**Text section**
»»
11.9Severability. If any portion of the Plan or any action taken under it is held illegal or invalid for any reason, the illegality or invalidity will not affect the remaining parts of the Plan, and the Plan will be construed and enforced as if the illegal or invalid provisions had been excluded, and the illegal or invalid action will be null and void.
11.10Governing Documents. If any contradiction occurs between the Plan and any Award Agreement or other written agreement between a Participant and the Company (or any Subsidiary), the Plan will govern, unless such Award Agreement or other written agreement was approved by the Administrator and expressly provides that a specific provision of the Plan will not apply.
11.11Governing Law. The Plan and all Awards will be governed by and interpreted in accordance with the laws of the State of Delaware, without regard to the conflict of law rules thereof or of any other jurisdiction. By accepting an Award, each Participant irrevocably and unconditionally consents to submit to the exclusive jurisdiction of the courts of the State of Delaware and of the United States of America, in each case located in the State of Delaware, for any action arising out of or relating to the Plan (and agrees not to commence any litigation relating thereto except in such courts), and further agrees that service of any process, summons, notice or document by U.S. registered mail to the address contained in the records of the Company shall be effective service of process for any litigation brought against it in any such court. By accepting an Award, each Participant irrevocably and unconditionally waives any objection to the laying of venue of any litigation arising out of the Plan or Award hereunder in the courts of the State of Delaware or the United States of America, in each case located in the State of Delaware, and further irrevocably and unconditionally waives and agrees not to plead or claim in any such court that any such litigation brought in any such court has been brought in an inconvenient forum. By accepting an Award, each Participant irrevocably and unconditionally
waives, to the fullest extent permitted by Applicable Law, any and all rights to trial by jury in connection with any litigation arising out of or relating to the Plan or any Award hereunder.
««
**Written instruction**
According to the plan provisions, the laws of which state govern the Plan and all Awards? The listing that comes next plays no part in this work.

**Provided data**
»»
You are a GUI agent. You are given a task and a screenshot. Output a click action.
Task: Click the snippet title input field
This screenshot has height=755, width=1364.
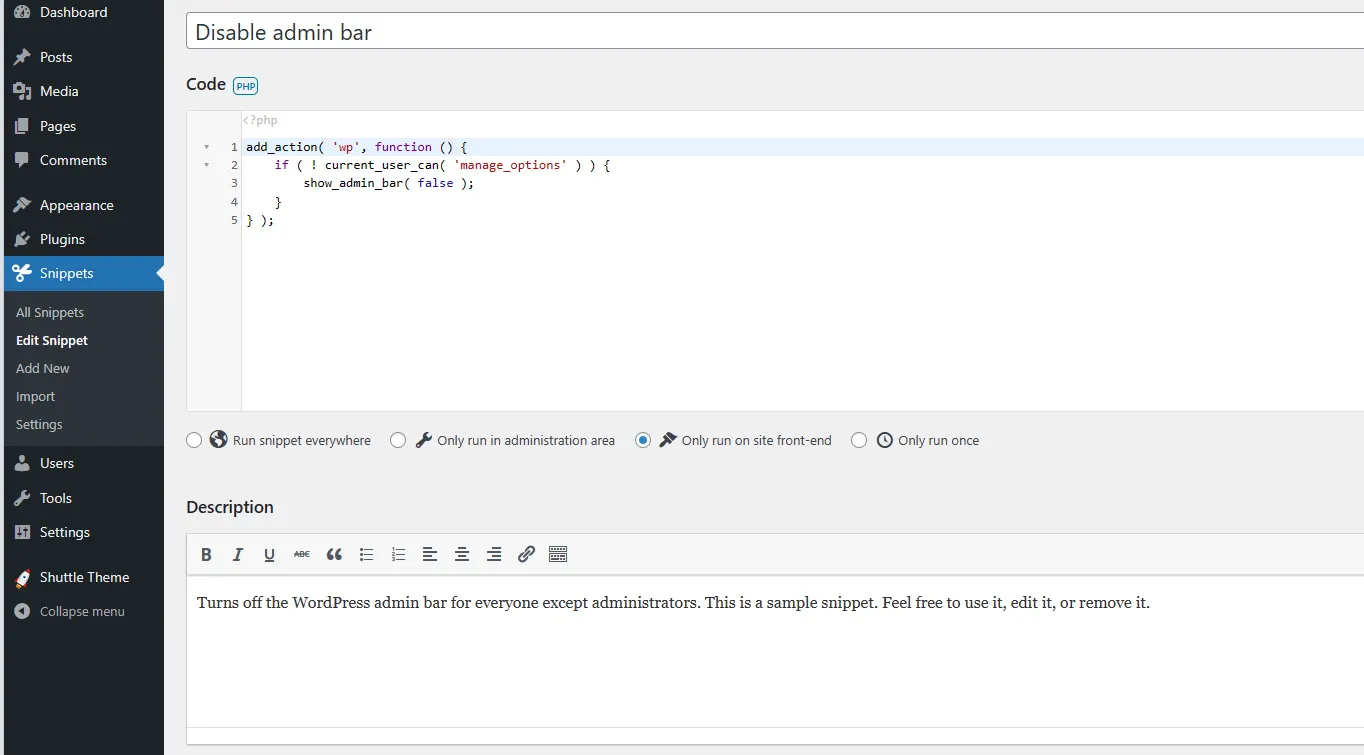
««
**Solution for this exercise**
The State of Delaware.